EXERCISE AIM> Copy, exactly and without additions, every line in the records below from the one holding "Click the dark suit area of the photo" through the one holding "Task: Click the gray", both ends included.

---

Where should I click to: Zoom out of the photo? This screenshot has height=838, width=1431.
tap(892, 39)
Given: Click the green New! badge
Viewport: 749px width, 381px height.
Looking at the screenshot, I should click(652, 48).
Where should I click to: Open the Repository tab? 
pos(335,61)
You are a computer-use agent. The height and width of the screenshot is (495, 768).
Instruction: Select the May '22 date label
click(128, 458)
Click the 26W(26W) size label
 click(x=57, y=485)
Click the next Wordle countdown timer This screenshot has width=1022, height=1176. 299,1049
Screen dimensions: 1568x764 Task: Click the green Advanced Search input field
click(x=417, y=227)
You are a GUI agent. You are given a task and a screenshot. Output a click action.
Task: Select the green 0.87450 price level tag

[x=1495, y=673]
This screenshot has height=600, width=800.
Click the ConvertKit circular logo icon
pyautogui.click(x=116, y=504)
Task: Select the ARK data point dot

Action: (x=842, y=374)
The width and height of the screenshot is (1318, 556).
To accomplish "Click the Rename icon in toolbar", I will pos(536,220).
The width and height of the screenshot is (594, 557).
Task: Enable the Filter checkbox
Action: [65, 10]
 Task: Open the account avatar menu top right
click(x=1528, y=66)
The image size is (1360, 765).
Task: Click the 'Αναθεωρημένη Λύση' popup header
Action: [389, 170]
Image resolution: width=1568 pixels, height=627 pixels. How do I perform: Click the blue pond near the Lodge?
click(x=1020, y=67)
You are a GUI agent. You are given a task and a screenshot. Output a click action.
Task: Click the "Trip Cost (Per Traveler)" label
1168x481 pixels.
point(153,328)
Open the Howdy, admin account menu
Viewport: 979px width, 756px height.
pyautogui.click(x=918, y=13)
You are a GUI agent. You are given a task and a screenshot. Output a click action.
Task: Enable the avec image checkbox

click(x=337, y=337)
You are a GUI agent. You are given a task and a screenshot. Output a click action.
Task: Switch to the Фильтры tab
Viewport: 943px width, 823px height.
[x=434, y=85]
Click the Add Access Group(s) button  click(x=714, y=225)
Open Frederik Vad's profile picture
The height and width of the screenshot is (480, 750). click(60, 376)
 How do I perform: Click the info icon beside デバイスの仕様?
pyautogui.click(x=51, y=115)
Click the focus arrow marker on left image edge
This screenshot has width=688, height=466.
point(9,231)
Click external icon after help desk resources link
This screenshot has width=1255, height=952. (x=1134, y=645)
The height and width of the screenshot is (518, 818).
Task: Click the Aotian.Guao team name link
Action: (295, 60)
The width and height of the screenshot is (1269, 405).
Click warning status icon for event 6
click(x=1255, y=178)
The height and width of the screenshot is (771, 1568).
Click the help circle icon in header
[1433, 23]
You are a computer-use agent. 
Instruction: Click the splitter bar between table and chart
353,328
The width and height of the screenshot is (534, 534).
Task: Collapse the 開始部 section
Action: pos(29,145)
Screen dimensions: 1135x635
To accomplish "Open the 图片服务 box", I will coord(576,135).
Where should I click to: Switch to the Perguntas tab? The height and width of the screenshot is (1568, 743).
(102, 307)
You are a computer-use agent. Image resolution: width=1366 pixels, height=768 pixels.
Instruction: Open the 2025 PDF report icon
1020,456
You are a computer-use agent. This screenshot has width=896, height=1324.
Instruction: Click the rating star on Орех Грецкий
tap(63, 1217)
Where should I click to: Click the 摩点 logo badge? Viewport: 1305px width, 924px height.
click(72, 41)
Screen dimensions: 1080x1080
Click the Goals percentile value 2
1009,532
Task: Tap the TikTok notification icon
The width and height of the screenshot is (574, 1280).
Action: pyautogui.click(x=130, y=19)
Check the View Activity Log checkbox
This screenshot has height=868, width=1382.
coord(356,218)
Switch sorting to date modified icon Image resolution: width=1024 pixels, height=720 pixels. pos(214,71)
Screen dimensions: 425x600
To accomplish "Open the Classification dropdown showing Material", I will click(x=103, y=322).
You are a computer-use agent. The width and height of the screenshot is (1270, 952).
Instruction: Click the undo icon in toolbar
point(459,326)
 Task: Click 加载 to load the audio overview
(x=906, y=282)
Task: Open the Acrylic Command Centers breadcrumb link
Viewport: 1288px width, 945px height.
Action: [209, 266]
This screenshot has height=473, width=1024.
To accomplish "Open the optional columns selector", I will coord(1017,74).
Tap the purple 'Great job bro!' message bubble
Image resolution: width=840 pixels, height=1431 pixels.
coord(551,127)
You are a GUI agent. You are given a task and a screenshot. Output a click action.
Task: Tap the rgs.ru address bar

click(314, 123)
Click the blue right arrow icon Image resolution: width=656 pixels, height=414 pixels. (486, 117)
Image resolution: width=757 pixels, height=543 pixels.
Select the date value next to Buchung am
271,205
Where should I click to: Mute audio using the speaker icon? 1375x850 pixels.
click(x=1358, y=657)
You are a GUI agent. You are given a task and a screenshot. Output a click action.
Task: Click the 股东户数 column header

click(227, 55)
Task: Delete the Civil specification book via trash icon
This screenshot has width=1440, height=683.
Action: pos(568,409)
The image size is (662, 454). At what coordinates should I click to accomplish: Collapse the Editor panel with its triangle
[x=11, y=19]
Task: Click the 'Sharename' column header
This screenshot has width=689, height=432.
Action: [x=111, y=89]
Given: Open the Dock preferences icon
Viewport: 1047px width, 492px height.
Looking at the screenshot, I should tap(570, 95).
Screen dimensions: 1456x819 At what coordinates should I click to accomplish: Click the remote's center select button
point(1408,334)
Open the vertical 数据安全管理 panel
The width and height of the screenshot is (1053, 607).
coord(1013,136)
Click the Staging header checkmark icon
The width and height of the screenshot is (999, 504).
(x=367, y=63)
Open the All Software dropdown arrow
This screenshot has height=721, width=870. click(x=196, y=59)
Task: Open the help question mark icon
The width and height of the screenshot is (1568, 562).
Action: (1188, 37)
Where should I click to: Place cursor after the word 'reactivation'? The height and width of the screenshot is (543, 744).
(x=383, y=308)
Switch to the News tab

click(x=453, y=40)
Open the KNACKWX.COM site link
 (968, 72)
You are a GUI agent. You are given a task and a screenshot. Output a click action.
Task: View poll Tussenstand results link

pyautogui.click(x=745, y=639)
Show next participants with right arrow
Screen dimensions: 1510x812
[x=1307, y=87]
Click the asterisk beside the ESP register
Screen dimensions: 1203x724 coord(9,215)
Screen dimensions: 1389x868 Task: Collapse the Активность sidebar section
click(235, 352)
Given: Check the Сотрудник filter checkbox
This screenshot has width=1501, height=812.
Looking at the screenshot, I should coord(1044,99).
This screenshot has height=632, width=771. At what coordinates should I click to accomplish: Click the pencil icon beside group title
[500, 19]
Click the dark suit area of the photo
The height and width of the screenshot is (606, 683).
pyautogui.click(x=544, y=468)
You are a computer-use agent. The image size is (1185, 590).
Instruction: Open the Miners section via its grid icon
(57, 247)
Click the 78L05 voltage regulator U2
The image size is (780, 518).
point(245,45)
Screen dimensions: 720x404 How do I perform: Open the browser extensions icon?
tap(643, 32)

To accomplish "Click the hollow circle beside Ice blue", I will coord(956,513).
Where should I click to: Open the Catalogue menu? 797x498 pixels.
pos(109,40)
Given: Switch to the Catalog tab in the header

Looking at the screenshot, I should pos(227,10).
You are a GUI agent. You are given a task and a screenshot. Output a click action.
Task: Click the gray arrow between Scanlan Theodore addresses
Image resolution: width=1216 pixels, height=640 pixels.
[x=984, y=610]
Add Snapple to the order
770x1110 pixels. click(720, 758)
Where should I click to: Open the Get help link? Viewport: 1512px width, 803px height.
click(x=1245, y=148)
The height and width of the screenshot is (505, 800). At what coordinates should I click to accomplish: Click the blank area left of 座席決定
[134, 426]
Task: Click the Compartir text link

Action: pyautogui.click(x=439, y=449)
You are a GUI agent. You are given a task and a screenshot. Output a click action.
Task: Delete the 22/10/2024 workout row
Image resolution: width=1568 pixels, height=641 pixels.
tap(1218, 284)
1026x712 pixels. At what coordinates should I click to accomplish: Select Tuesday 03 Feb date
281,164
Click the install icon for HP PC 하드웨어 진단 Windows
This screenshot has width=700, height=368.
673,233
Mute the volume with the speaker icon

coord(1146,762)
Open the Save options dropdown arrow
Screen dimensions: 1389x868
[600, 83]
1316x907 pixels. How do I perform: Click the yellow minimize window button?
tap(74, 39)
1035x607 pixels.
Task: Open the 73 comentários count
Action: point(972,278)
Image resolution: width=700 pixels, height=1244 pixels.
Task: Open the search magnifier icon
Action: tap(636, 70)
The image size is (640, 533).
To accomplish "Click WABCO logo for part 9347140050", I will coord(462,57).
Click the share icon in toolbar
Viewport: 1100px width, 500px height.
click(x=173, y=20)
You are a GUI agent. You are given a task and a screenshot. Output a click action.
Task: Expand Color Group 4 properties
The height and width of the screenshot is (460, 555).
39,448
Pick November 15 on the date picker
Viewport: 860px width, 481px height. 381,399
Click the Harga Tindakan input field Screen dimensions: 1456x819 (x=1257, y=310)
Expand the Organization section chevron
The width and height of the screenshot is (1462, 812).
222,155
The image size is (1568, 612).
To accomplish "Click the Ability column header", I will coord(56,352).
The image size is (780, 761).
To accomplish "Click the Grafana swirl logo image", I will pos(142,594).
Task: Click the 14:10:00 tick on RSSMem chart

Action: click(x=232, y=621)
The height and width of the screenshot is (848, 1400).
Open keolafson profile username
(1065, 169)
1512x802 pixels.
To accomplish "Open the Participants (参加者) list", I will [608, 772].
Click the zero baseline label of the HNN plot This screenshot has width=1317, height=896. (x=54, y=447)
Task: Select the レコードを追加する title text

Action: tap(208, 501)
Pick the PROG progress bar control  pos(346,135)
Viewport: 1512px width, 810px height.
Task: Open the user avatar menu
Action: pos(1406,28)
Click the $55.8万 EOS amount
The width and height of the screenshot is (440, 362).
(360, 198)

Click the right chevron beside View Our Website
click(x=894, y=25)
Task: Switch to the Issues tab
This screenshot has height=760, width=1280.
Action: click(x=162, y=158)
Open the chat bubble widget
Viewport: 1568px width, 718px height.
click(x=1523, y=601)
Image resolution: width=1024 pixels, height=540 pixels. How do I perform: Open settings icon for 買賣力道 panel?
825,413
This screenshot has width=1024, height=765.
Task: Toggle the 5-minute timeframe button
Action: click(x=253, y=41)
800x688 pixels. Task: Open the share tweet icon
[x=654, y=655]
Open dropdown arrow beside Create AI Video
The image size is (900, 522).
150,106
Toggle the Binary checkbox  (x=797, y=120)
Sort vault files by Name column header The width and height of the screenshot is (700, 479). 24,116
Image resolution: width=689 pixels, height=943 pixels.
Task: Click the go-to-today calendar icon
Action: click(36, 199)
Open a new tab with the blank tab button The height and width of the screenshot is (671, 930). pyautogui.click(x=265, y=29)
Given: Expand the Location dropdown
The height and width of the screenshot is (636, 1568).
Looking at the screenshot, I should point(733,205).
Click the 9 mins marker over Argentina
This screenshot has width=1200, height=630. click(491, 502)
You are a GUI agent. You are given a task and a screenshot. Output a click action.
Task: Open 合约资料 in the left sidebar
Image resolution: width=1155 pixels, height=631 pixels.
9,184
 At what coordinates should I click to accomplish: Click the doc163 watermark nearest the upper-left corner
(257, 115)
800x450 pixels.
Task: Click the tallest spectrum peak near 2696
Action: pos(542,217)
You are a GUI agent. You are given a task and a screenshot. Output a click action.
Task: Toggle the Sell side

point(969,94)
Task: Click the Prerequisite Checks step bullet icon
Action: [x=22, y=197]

---

RESPONSE AREA>
Click the dark suit area of the photo
The height and width of the screenshot is (606, 683).
pyautogui.click(x=544, y=468)
You are a computer-use agent. The image size is (1185, 590).
Instruction: Open the Miners section via its grid icon
(57, 247)
Click the 78L05 voltage regulator U2
The image size is (780, 518).
point(245,45)
Screen dimensions: 720x404 How do I perform: Open the browser extensions icon?
tap(643, 32)

To accomplish "Click the hollow circle beside Ice blue", I will coord(956,513).
Where should I click to: Open the Catalogue menu? 797x498 pixels.
pos(109,40)
Given: Switch to the Catalog tab in the header

Looking at the screenshot, I should pos(227,10).
You are a GUI agent. You are given a task and a screenshot. Output a click action.
Task: Click the gray arrow between Scanlan Theodore addresses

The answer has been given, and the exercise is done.